Input >>
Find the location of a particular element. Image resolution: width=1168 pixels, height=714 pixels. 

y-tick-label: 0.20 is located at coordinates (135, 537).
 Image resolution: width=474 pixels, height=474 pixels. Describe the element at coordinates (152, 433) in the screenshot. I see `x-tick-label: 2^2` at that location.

==

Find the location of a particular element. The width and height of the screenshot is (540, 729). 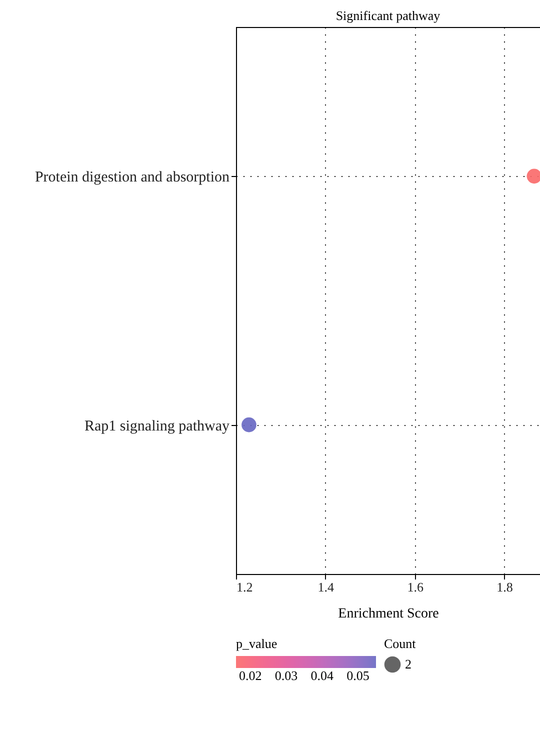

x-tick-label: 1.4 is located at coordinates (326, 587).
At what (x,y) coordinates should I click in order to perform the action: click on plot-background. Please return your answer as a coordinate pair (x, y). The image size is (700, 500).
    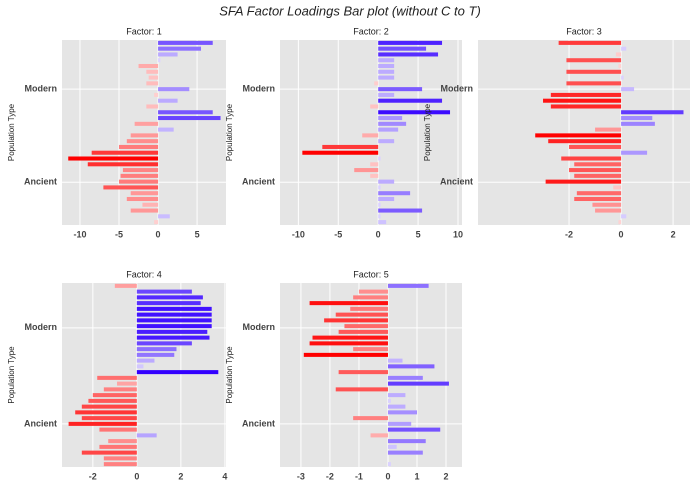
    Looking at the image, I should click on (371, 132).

...

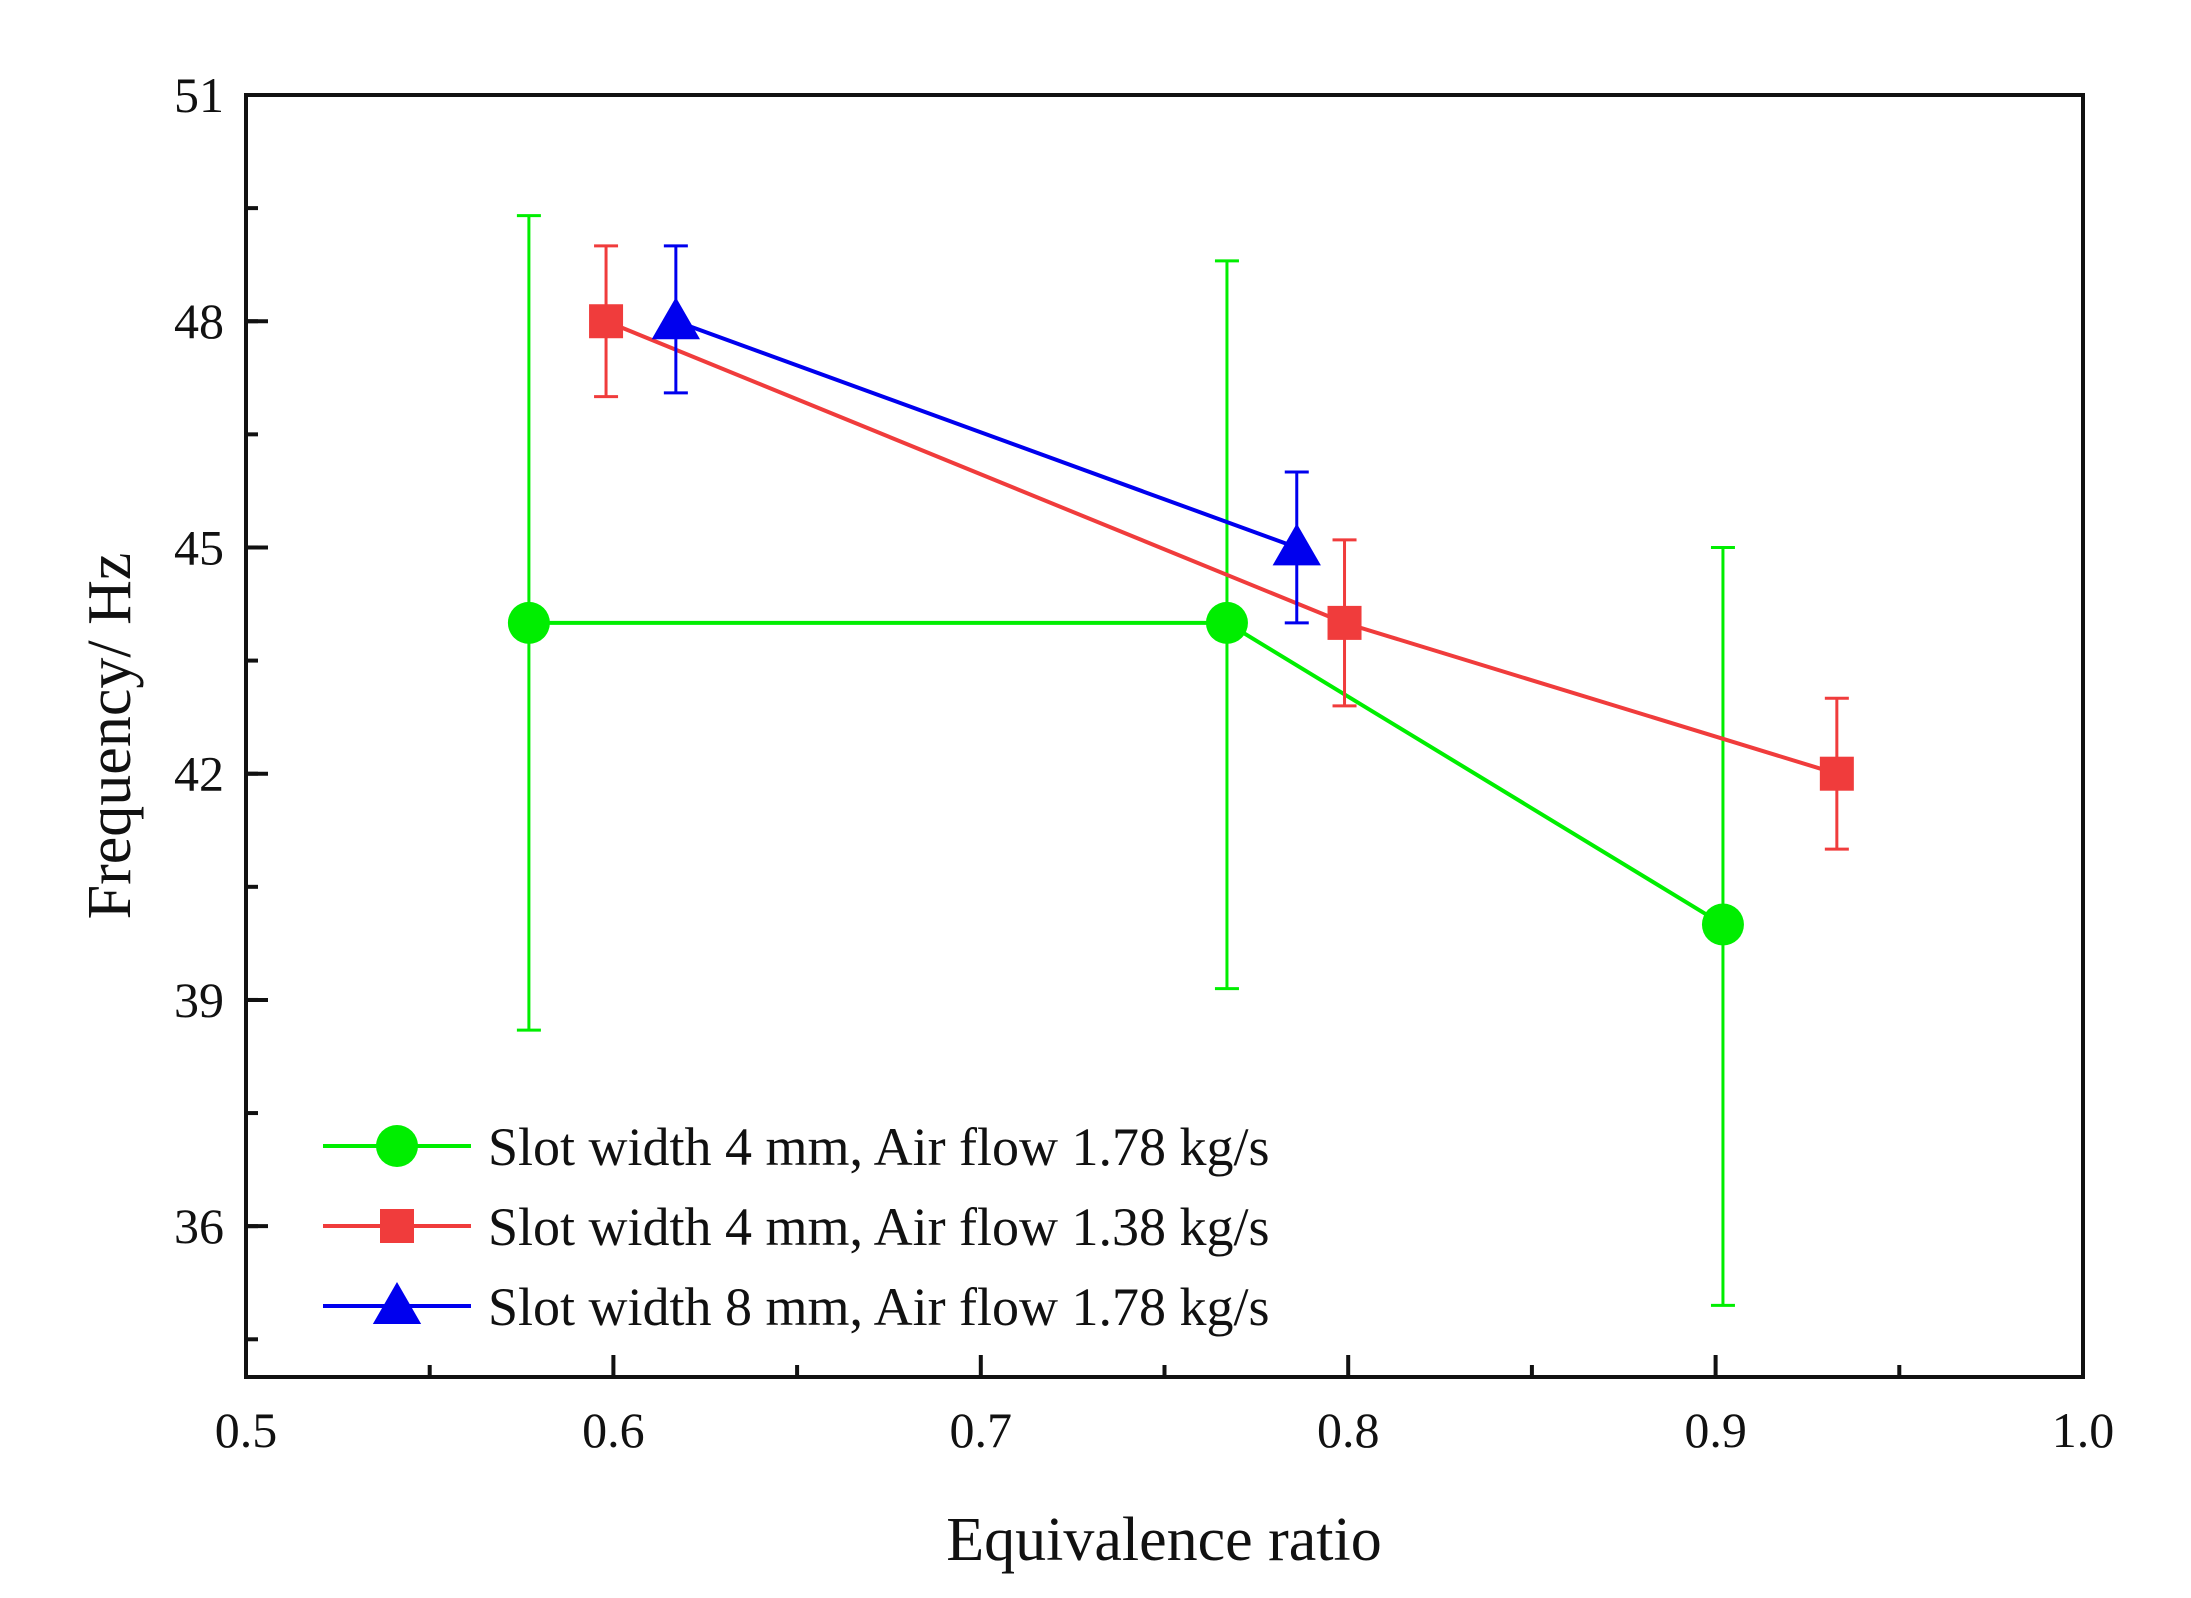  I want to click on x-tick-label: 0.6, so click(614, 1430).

Job >> Copy the lines of the material starting at the line containing "At what (x,y)" and ending at the line containing "Looking at the", both included. Leave out the pictures.

Reply to the task >>
At what (x,y) coordinates should I click in order to perform the action: click on plot-background. Please return your answer as a coordinate pair (x, y). The image size is (700, 500).
    Looking at the image, I should click on (371, 132).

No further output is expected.